In other words, the EU-not the U.S. Justice Department-is in a position to be the deal buster of a U.S. mega merger.

In the future, there are signs trade conflict between the United States and the European Union could become the major flashpoint in U.S. trade relations.

Asia’s contagious financial troubles have given the United States newfound leverage to seek trade concessions with Japan and others in that populous region of the world. Meanwhile, Europe has become the darling of Wall Street.

“The European stock market today has the same characteristics that the U.S. stock market did 20 years ago when it began its bull market run,” said Kevin McCarey, manager of the Fidelity Europe Capital Appreciation Fund, in Fidelity Focus magazine.

“As European countries prepare to combine their currencies in the near term as part of the European Economic Community, many European companies are taking a more pan-European view of the marketplace and are looking to acquire or merge other companies in order to become more competitive,” said McCarey.

If he’s right, the European Union and the United States will duke it out for world trade supremacy, with Asia and Russia on the sidelines nursing financial wounds.

But trade wars and economic sanctions eventually may go out of style in the global economy overseen by the WTO.

Interestingly, globalization ultimately could lead to a state of affairs not anticipated by Qualcomm or the EU.
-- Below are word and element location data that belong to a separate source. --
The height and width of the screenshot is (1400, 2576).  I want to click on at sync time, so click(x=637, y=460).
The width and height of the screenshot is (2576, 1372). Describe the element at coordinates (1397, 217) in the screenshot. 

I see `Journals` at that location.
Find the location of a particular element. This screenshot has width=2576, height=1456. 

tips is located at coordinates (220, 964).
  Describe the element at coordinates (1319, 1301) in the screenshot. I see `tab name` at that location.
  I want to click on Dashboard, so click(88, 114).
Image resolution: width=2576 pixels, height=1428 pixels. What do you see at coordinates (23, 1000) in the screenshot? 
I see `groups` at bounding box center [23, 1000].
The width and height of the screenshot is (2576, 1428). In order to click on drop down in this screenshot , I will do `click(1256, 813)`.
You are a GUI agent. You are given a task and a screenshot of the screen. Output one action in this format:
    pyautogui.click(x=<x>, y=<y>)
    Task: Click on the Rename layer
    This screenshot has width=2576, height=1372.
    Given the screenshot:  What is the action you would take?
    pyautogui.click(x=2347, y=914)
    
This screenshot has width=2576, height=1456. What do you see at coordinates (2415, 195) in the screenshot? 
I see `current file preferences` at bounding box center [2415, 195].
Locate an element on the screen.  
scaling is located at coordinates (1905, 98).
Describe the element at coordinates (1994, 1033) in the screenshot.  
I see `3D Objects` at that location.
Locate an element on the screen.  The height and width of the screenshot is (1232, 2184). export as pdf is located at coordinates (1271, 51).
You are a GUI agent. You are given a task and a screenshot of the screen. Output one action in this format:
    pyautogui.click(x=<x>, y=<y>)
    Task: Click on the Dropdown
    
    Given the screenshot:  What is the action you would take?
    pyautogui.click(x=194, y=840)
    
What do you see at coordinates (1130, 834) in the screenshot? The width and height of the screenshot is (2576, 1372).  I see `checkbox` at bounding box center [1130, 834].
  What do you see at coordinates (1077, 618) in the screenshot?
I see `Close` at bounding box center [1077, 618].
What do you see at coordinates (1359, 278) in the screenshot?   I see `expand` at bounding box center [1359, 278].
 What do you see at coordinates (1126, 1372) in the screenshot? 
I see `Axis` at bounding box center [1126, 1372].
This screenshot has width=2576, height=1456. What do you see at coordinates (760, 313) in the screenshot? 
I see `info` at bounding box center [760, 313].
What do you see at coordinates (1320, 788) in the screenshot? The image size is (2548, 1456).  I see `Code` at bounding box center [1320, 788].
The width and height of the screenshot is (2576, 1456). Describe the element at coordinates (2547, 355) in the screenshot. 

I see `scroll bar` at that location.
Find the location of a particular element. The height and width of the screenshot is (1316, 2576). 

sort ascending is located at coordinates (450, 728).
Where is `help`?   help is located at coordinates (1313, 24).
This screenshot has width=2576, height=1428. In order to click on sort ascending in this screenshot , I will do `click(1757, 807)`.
In his 1997 book Europe Adrift, author and foreign policy expert John Newhouse writes, “These [EU] telecoms … are seen by some Europeans as an instrument for moving EU members from manufacturing-based to service-based economies. When facing serious competition, telecoms create jobs at a more rapid rate than most other industries and pay higher waivers than most.”

Qualcomm argues that if the EU were sincere about securing the best wireless technology for its citizens it would choose cdmaOne.

However, made-in-America arguments will have less sway in the global economy.

Ericsson, Nokia and Nortel all employ significant numbers of U.S. citizens.

Ericsson alone, for example, has 8,000 U.S. employees and 100 locations in the states, including major manufacturing plants in Lynchburg, Va., and Morgan Hill, Calif., and a research and development facility in Triangle Park, N.C.

To underscore that point, Newhouse points to the future view of former Clinton administration labor secretary Robert Reich. “Transnational companies have grown faster than world trade in the last 20 years. In the future, there will be no more national products, national technologies or national corporations. There will not even be national economies,” said Reich.

Yet, the new world order is loaded down by old world baggage that makes European political and economic unification fragile at best. Employment and social welfare insecurities of globalization are as great in the European Union as in the United States. Moreover, the possibility that political instability in Eastern Europe could spread west adds another level of uncertainty to the EU’s future.

Thus, it is unclear whether Europe will become the economic juggernaut that
some predict. But for Qualcomm right now, the EU juggernaut is very real.